• [SOURCE DATA]
* * * * * * * * *
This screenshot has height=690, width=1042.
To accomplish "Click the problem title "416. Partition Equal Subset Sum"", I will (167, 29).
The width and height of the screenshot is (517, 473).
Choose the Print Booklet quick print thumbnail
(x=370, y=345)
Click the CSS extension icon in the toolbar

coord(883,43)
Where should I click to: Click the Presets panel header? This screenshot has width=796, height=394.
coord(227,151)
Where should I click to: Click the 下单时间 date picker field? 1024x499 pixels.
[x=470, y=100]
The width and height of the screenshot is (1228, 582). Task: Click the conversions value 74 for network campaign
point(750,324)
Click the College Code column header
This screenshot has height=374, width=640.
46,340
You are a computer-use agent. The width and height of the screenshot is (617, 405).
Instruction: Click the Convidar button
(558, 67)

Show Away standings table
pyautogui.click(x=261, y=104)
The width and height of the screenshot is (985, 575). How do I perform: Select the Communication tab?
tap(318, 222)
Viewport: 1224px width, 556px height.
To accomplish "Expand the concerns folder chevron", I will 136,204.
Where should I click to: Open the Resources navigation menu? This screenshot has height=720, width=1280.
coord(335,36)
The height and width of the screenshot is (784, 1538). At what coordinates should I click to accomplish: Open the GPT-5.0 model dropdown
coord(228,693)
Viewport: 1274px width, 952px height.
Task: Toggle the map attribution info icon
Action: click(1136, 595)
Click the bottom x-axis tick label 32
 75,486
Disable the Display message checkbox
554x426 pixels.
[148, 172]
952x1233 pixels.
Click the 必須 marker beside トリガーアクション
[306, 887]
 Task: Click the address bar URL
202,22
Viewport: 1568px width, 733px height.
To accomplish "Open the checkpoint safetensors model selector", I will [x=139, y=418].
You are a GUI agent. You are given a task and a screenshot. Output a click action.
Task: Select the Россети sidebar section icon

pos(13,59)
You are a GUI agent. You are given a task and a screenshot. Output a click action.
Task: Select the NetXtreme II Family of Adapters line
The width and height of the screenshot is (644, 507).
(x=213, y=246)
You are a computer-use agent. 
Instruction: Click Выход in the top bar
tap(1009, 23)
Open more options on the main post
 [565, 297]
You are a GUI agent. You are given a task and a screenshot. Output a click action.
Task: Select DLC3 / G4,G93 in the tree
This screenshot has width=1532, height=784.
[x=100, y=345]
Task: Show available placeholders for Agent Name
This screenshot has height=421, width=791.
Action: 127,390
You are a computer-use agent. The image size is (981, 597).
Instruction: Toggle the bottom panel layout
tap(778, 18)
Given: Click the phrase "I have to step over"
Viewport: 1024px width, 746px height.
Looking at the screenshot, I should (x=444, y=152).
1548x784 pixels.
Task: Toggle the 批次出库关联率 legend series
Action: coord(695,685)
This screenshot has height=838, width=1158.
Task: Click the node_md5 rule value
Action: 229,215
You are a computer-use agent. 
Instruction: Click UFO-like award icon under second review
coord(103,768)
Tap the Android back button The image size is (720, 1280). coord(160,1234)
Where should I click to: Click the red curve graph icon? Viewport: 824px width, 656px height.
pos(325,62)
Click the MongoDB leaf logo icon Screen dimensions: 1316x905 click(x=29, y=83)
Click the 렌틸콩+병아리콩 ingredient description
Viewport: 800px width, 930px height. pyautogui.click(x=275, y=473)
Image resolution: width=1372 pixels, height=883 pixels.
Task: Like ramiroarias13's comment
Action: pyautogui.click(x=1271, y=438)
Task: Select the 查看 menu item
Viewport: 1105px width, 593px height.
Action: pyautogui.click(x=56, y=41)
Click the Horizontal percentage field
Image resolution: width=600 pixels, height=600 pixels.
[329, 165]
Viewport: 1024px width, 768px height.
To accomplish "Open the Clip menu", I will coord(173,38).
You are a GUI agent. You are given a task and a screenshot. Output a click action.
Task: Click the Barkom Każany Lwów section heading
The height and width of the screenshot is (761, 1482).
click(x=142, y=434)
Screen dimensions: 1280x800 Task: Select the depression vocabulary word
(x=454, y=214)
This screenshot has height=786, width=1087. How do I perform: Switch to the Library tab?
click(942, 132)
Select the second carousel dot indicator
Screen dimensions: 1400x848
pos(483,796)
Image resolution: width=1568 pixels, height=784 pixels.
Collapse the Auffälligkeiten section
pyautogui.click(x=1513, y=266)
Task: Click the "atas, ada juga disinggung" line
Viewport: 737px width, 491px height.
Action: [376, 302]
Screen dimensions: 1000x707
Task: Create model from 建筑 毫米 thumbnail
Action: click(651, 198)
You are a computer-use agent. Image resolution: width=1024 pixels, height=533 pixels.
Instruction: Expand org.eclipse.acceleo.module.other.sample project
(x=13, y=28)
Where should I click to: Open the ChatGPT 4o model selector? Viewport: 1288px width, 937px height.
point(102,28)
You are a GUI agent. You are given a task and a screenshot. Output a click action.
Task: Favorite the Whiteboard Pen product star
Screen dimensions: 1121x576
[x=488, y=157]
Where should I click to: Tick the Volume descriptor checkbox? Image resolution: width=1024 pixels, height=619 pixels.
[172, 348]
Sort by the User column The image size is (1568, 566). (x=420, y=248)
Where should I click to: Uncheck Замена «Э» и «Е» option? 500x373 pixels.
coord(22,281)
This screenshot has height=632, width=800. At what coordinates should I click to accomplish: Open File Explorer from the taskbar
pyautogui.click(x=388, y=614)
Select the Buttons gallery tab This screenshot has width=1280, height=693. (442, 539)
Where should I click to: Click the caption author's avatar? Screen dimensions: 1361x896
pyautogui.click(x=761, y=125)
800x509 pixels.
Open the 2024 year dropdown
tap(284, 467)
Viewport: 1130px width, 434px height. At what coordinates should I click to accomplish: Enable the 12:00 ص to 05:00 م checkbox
* * * * * * * * *
Which of the lines above include the word "will"? Copy each of them.

• [SOLVED EXERCISE]
To accomplish "Click the problem title "416. Partition Equal Subset Sum"", I will (167, 29).
To accomplish "Expand the concerns folder chevron", I will 136,204.
To accomplish "Open the checkpoint safetensors model selector", I will [x=139, y=418].
To accomplish "Open the Clip menu", I will coord(173,38).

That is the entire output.